Look through the records and copy each line that has "computer" in it.

-------- Data supplied --------

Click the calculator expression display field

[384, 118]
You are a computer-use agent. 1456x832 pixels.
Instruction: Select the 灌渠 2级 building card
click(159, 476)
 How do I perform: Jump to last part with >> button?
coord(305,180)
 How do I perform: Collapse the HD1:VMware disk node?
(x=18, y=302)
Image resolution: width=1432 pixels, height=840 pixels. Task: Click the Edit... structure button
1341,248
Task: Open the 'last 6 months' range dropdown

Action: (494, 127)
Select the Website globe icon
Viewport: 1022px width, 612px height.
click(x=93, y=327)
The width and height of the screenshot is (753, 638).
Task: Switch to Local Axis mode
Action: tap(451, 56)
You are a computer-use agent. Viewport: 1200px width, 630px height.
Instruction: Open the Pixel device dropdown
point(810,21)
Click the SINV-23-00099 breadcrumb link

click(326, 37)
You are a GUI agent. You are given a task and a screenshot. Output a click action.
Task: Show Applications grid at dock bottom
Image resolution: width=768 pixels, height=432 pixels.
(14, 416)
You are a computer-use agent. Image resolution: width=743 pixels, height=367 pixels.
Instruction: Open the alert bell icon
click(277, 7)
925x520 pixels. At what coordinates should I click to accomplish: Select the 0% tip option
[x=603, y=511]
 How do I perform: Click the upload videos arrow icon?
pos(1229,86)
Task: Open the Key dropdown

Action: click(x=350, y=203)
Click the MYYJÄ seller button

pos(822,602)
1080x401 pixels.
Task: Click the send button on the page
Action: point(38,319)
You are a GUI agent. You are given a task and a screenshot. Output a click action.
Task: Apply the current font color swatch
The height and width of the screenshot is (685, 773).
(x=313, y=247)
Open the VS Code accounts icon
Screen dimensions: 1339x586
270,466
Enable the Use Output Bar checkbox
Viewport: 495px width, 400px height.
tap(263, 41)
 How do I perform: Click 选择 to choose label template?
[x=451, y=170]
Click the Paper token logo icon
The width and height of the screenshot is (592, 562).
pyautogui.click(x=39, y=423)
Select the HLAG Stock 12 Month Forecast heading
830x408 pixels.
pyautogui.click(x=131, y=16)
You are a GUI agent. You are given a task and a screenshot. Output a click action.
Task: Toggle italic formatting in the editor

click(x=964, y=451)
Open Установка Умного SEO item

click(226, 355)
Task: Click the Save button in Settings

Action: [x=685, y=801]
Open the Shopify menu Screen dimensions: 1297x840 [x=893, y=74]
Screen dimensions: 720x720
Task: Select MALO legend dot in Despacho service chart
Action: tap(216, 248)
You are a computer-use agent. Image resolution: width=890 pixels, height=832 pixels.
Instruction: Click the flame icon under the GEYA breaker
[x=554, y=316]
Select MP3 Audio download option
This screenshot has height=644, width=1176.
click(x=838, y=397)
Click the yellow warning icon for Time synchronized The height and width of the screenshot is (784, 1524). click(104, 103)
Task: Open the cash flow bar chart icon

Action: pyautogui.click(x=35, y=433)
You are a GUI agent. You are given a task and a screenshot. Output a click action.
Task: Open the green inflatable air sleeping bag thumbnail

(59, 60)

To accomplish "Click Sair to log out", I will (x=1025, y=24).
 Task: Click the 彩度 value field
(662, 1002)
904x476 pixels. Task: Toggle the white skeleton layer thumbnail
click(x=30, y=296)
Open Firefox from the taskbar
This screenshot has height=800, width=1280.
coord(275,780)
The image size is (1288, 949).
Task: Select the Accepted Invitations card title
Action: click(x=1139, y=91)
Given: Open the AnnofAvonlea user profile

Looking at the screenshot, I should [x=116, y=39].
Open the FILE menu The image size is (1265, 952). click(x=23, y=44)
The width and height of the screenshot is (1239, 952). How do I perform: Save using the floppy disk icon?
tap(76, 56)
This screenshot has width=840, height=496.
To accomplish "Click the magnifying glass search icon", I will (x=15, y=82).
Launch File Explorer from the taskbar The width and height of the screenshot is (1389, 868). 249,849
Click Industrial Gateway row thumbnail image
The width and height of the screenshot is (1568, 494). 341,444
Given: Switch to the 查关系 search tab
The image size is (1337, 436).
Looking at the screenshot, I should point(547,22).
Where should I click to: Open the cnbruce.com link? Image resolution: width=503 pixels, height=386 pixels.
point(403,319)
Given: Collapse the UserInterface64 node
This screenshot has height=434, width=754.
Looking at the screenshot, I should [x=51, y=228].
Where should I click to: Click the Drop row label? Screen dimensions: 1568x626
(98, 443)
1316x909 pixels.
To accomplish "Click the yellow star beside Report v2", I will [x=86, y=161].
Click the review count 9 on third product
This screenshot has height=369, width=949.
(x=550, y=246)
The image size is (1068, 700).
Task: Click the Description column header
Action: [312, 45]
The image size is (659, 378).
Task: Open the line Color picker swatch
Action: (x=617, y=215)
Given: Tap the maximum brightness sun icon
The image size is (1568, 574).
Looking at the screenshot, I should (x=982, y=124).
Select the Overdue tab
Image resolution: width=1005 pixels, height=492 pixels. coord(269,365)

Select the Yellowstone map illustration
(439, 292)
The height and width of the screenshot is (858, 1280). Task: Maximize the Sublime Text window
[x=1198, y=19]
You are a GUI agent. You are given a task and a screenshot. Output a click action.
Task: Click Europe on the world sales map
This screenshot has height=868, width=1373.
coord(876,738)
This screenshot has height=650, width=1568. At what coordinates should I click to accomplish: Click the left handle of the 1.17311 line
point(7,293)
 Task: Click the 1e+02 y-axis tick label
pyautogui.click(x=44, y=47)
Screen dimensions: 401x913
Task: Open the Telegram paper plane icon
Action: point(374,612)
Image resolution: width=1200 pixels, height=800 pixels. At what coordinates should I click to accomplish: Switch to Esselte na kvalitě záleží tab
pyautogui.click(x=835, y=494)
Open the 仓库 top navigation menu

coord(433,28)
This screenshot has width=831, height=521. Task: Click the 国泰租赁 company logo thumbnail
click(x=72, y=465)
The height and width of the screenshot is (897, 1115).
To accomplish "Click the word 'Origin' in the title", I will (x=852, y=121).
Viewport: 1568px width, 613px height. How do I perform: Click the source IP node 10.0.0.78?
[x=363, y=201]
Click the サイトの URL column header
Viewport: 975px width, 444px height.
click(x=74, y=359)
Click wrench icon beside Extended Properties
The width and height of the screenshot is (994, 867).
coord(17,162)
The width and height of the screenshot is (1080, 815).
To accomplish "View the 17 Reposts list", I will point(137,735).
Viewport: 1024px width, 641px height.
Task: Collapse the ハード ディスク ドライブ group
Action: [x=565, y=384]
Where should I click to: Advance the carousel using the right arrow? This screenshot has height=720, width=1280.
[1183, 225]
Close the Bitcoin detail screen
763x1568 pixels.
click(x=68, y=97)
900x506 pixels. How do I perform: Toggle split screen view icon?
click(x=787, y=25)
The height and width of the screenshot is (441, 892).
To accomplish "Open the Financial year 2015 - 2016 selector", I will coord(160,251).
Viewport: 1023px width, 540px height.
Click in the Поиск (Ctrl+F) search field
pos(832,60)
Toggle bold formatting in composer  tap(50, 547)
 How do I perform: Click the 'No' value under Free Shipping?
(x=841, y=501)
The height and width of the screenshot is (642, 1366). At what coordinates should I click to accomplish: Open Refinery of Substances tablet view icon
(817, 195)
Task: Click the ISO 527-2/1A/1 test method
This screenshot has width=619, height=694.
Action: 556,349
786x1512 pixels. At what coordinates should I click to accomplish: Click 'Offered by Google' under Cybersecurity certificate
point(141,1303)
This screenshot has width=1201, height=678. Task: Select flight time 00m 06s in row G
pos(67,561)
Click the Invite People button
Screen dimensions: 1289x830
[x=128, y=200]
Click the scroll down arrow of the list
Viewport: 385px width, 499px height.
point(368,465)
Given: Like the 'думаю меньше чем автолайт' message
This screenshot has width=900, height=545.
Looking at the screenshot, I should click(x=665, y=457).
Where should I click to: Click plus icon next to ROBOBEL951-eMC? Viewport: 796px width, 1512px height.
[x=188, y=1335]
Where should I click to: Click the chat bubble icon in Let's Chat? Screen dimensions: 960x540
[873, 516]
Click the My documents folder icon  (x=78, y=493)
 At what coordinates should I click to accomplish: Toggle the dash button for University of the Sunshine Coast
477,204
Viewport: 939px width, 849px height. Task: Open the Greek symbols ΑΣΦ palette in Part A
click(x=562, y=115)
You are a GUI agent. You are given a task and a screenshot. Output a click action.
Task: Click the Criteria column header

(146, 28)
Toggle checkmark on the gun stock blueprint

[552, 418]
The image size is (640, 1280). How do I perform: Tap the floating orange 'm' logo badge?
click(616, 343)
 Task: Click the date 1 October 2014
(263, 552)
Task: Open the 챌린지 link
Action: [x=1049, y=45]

--------

[Output]
You are a computer-use agent. 1456x832 pixels.
You are a computer-use agent. Viewport: 1200px width, 630px height.
You are a computer-use agent. Image resolution: width=743 pixels, height=367 pixels.
You are a computer-use agent. Image resolution: width=890 pixels, height=832 pixels.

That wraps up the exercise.